Design Patterns Used
This approach incorporates several design patterns:
- Repository Pattern: Centralizing schemas in a single location.
- Factory Pattern: Creating endpoints with consistent behavior.
- Adapter Pattern: The API client adapts the fetch API to our type-safe interface.
- Type Guard Pattern: Using
isApiSuccessto narrow types safely. - Decorator Pattern: Adding validation to our API calls.
Conclusion
By combining TypeScript with schema validation, we can create API interactions that are both type-safe at compile time and validated at runtime. This approach significantly reduces the likelihood of bugs caused by unexpected data shapes and provides a more robust way to handle API responses.
The patterns shown here can be adapted to work with any schema validation library and any API client.
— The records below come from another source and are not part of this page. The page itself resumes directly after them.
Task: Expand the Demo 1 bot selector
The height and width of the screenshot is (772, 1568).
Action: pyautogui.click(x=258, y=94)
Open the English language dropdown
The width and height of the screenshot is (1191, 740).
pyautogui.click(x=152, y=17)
Whether you're using Axios, fetch, or another HTTP client, these patterns will help you create more reliable, self-documenting code that's easier to maintain and evolve over time.
As web applications continue to grow in complexity, investing in this type of robust type safety infrastructure pays dividends in reduced bugs, improved developer experience, and more maintainable codebases.